Net loss on sale of available-for-sale securities increased $1.9 million, or 100.0%, during the quarter as a result of the loss trades executed to restructure the securities portfolio for higher yields and lower risk.
Swap contract income was $375 thousand, compared to $265 thousand in the prior quarter, representing an increase of $110 thousand, or 41.5%, due to increased swap contract originations.
Customer service fee income was $2.0 million, compared to $1.9 million in the prior quarter, representing an increase of $91 thousand, or 4.9%, as a result of a higher volume of fees earned during the current quarter.
NONINTEREST EXPENSE
Noninterest expense for the quarter ended September 30, 2024 was $24.6 million, representing a decrease of $1.6 million, or 6.2%, from the prior quarter.
General and administrative expenses decreased $1.6 million, or 93.2%, for the quarter ended September 30, 2024, primarily as a result of the adoption of ASU 2023-02 under the PAM method which reclassified the amortization of solar tax credit investments from general and administration expenses to income tax expense.
Salaries and employee benefits were $17.2 million for the quarter ended September 30, 2024, representing an increase of $456 thousand, or 2.7%, from the prior quarter, primarily due to increased employee compensation of $308 thousand, increased bonus expense of $194 thousand and additional ESOP compensation expense of $134 thousand; partially offset by reductions in 401(k) matching expenses of $100 thousand and employee benefits expenses of $68 thousand.
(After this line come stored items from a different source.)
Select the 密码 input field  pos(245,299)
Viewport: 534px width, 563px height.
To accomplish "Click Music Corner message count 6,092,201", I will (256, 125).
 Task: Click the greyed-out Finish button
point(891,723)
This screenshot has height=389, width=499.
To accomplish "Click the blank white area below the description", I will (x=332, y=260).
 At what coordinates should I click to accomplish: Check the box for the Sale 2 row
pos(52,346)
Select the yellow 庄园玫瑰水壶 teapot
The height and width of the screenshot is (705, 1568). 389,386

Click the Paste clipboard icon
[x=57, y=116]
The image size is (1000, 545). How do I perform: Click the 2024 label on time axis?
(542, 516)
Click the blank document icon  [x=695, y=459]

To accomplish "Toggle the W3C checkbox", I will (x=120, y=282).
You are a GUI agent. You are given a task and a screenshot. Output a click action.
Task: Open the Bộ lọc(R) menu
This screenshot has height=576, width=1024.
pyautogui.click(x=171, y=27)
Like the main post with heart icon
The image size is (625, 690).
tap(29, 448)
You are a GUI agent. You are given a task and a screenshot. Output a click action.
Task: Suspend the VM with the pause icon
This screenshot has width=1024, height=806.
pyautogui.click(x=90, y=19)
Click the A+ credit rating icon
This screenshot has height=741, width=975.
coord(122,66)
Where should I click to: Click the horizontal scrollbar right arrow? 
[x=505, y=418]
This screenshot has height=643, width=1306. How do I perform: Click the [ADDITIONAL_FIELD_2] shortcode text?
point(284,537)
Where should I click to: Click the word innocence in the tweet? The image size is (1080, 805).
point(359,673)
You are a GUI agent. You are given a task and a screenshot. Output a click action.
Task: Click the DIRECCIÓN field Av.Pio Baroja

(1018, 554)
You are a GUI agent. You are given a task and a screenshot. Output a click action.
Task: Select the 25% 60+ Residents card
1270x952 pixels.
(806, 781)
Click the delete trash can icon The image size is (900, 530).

Director and professional service fees decreased $275 thousand during the quarter ended September 30, 2024, primarily as a result of decreased appraisal fees of $142 thousand and decreased professional services expenses of $97 thousand.
Marketing and charitable contributions decreased $253 thousand during the quarter ended September 30, 2024, primarily as a result of decreased public relations costs of $94 thousand, decreased broadcast media costs of $48 thousand and decreased promotional costs of $45 thousand.
INCOME TAXES
Income tax expense for the quarter ended September 30, 2024 was $7.0 million, representing a $4.6 million increase, or 195.4%, from the prior quarter. The increase was primarily driven by the adoption of PAM under ASU 2023-02. The effective tax rate for the current quarter was 45.5%, compared to 20.0% in the prior quarter. The primary driver of the increase in the effective tax was the income tax expense for the basis reduction on the solar income tax credits, which resulted in $2.5 million of income tax expense, along with the BOLI-related tax and penalty, which amounted to $1.6 million of additional tax expense. Excluding these two items, the effective tax rate would have been 18.8%.
COMMERCIAL REAL ESTATE PORTFOLIO
Commercial real estate loans increased $60.8 million, or 4.1%, to $1.55 billion, during the quarter ended September 30, 2024.
Cannabis facility commercial real estate loans increased $49.1 million, or 18.3%, during the quarter ended September 30, 2024. The Company's cannabis facility commercial real estate portfolio is secured entirely by the underlying commercial real estate of the borrower operation. The vast majority of the loan portfolio balances have a loan-to-value ratio of 65% or lower, with appraisal reports taking a blended approach (using both cannabis and non-cannabis use real estate sales comparables, which are generally more conservative). The portfolio has geographic dispersion, with lower dollar exposure loans remaining local and larger dollar exposure loans generally tied to multi-state operators with a more national footprint. All cannabis facility loan relationships were pass-rated and current at the end of the current quarter.
The Company's $272.6 million multi-family real estate loan portfolio consists of high-quality, performing loans primarily located in the Greater Boston area, primarily all of which are adjustable-rate loans.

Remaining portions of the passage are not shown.